• **Your objective**: Turn every line of the data below into a numbered list, and skip any blank lines.

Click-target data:
○ ○ ○ ○ ○ ○ ○
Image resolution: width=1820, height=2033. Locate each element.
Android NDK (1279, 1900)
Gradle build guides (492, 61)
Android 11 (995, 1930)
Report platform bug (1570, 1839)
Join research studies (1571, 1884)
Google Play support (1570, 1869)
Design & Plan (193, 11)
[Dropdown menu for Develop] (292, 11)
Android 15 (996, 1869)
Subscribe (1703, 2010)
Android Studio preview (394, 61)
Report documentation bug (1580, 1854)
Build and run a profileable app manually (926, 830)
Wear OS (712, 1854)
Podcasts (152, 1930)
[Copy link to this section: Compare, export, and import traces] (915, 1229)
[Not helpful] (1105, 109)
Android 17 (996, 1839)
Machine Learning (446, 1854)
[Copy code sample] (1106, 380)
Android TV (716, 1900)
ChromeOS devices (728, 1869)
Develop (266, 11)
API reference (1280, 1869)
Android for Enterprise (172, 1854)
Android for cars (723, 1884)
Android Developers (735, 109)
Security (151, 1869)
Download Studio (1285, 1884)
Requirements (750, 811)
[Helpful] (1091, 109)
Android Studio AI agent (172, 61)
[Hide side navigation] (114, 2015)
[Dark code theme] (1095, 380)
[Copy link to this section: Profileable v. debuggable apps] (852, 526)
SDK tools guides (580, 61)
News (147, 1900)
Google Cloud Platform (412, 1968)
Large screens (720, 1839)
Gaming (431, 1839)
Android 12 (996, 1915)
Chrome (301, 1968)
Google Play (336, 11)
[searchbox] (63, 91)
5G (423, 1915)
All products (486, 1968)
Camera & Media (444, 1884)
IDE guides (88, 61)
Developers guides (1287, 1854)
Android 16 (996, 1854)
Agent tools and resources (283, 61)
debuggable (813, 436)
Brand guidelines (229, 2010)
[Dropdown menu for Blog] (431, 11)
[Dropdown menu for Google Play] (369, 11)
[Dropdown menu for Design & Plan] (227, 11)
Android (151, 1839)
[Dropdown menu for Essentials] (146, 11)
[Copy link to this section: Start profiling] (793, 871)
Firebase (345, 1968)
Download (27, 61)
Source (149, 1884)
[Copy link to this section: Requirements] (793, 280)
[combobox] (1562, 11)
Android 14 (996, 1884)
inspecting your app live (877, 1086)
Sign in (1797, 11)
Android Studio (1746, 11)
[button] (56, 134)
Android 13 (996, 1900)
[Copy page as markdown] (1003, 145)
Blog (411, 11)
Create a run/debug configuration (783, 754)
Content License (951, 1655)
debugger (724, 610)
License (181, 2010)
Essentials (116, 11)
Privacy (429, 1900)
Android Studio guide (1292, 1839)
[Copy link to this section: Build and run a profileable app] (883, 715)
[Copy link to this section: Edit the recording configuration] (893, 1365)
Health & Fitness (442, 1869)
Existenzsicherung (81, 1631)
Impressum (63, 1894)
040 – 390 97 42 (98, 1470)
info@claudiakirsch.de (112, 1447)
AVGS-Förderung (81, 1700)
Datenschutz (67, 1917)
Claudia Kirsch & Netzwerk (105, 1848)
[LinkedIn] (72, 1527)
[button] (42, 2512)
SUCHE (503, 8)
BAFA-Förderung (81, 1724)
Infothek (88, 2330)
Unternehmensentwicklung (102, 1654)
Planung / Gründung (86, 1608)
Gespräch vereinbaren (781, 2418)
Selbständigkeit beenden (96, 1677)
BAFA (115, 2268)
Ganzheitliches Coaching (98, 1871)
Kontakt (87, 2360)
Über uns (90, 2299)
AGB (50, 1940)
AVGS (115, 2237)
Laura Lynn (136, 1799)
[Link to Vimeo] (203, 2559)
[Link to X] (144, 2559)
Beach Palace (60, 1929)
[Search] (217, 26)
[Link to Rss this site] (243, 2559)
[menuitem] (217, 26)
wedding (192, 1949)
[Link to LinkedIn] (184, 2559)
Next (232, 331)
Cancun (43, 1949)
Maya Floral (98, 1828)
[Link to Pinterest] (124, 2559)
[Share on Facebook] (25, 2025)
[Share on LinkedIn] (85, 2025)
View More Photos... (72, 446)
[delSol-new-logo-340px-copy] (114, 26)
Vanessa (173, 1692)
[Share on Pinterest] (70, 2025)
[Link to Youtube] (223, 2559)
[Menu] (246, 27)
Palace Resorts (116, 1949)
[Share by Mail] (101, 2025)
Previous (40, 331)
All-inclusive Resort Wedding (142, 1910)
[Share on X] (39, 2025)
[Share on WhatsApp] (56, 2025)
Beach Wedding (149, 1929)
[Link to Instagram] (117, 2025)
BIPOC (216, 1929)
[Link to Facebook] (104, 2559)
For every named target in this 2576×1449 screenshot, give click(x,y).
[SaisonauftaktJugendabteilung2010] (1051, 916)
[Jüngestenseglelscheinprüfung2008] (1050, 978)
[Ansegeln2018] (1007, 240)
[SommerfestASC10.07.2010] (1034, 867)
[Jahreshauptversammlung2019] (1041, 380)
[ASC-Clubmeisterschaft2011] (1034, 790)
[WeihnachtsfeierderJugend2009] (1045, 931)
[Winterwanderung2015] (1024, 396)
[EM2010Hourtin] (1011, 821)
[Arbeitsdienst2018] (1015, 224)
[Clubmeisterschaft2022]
○ ○ ○ ○ ○ ○ ○
• **Written reply**:
1. Image resolution: width=1820, height=2033. Locate each element.
2. Android NDK (1279, 1900)
3. Gradle build guides (492, 61)
4. Android 11 (995, 1930)
5. Report platform bug (1570, 1839)
6. Join research studies (1571, 1884)
7. Google Play support (1570, 1869)
8. Design & Plan (193, 11)
9. [Dropdown menu for Develop] (292, 11)
10. Android 15 (996, 1869)
11. Subscribe (1703, 2010)
12. Android Studio preview (394, 61)
13. Report documentation bug (1580, 1854)
14. Build and run a profileable app manually (926, 830)
15. Wear OS (712, 1854)
16. Podcasts (152, 1930)
17. [Copy link to this section: Compare, export, and import traces] (915, 1229)
18. [Not helpful] (1105, 109)
19. Android 17 (996, 1839)
20. Machine Learning (446, 1854)
21. [Copy code sample] (1106, 380)
22. Android TV (716, 1900)
23. ChromeOS devices (728, 1869)
24. Develop (266, 11)
25. API reference (1280, 1869)
26. Android for Enterprise (172, 1854)
27. Android for cars (723, 1884)
28. Android Developers (735, 109)
29. Security (151, 1869)
30. Download Studio (1285, 1884)
31. Requirements (750, 811)
32. [Helpful] (1091, 109)
33. Android Studio AI agent (172, 61)
34. [Hide side navigation] (114, 2015)
35. [Dark code theme] (1095, 380)
36. [Copy link to this section: Profileable v. debuggable apps] (852, 526)
37. SDK tools guides (580, 61)
38. News (147, 1900)
39. Google Cloud Platform (412, 1968)
40. Large screens (720, 1839)
41. Gaming (431, 1839)
42. Android 12 (996, 1915)
43. Chrome (301, 1968)
44. Google Play (336, 11)
45. [searchbox] (63, 91)
46. 5G (423, 1915)
47. All products (486, 1968)
48. Camera & Media (444, 1884)
49. IDE guides (88, 61)
50. Developers guides (1287, 1854)
51. Android 16 (996, 1854)
52. Agent tools and resources (283, 61)
53. debuggable (813, 436)
54. Brand guidelines (229, 2010)
55. [Dropdown menu for Blog] (431, 11)
56. [Dropdown menu for Google Play] (369, 11)
57. [Dropdown menu for Design & Plan] (227, 11)
58. Android (151, 1839)
59. [Dropdown menu for Essentials] (146, 11)
60. [Copy link to this section: Start profiling] (793, 871)
61. Firebase (345, 1968)
62. Download (27, 61)
63. Source (149, 1884)
64. [Copy link to this section: Requirements] (793, 280)
65. [combobox] (1562, 11)
66. Android 14 (996, 1884)
67. inspecting your app live (877, 1086)
68. Sign in (1797, 11)
69. Android Studio (1746, 11)
70. [button] (56, 134)
71. Android 13 (996, 1900)
72. [Copy page as markdown] (1003, 145)
73. Blog (411, 11)
74. Create a run/debug configuration (783, 754)
75. Content License (951, 1655)
76. debugger (724, 610)
77. License (181, 2010)
78. Essentials (116, 11)
79. Privacy (429, 1900)
80. Android Studio guide (1292, 1839)
81. [Copy link to this section: Build and run a profileable app] (883, 715)
82. [Copy link to this section: Edit the recording configuration] (893, 1365)
83. Health & Fitness (442, 1869)
84. Existenzsicherung (81, 1631)
85. Impressum (63, 1894)
86. 040 – 390 97 42 (98, 1470)
87. info@claudiakirsch.de (112, 1447)
88. AVGS-Förderung (81, 1700)
89. Datenschutz (67, 1917)
90. Claudia Kirsch & Netzwerk (105, 1848)
91. [LinkedIn] (72, 1527)
92. [button] (42, 2512)
93. SUCHE (503, 8)
94. BAFA-Förderung (81, 1724)
95. Infothek (88, 2330)
96. Unternehmensentwicklung (102, 1654)
97. Planung / Gründung (86, 1608)
98. Gespräch vereinbaren (781, 2418)
99. Selbständigkeit beenden (96, 1677)
100. BAFA (115, 2268)
101. Ganzheitliches Coaching (98, 1871)
102. Kontakt (87, 2360)
103. Über uns (90, 2299)
104. AGB (50, 1940)
105. AVGS (115, 2237)
106. Laura Lynn (136, 1799)
107. [Link to Vimeo] (203, 2559)
108. [Link to X] (144, 2559)
109. Beach Palace (60, 1929)
110. [Search] (217, 26)
111. [Link to Rss this site] (243, 2559)
112. [menuitem] (217, 26)
113. wedding (192, 1949)
114. [Link to LinkedIn] (184, 2559)
115. Next (232, 331)
116. Cancun (43, 1949)
117. Maya Floral (98, 1828)
118. [Link to Pinterest] (124, 2559)
119. [Share on Facebook] (25, 2025)
120. [Share on LinkedIn] (85, 2025)
121. View More Photos... (72, 446)
122. [delSol-new-logo-340px-copy] (114, 26)
123. Vanessa (173, 1692)
124. [Share on Pinterest] (70, 2025)
125. [Link to Youtube] (223, 2559)
126. [Menu] (246, 27)
127. Palace Resorts (116, 1949)
128. [Share by Mail] (101, 2025)
129. Previous (40, 331)
130. All-inclusive Resort Wedding (142, 1910)
131. [Share on X] (39, 2025)
132. [Share on WhatsApp] (56, 2025)
133. Beach Wedding (149, 1929)
134. [Link to Instagram] (117, 2025)
135. BIPOC (216, 1929)
136. [Link to Facebook] (104, 2559)
137. For every named target in this 2576×1449 screenshot, give click(x,y).
138. [SaisonauftaktJugendabteilung2010] (1051, 916)
139. [Jüngestenseglelscheinprüfung2008] (1050, 978)
140. [Ansegeln2018] (1007, 240)
141. [SommerfestASC10.07.2010] (1034, 867)
142. [Jahreshauptversammlung2019] (1041, 380)
143. [ASC-Clubmeisterschaft2011] (1034, 790)
144. [WeihnachtsfeierderJugend2009] (1045, 931)
145. [Winterwanderung2015] (1024, 396)
146. [EM2010Hourtin] (1011, 821)
147. [Arbeitsdienst2018] (1015, 224)
148. [Clubmeisterschaft2022]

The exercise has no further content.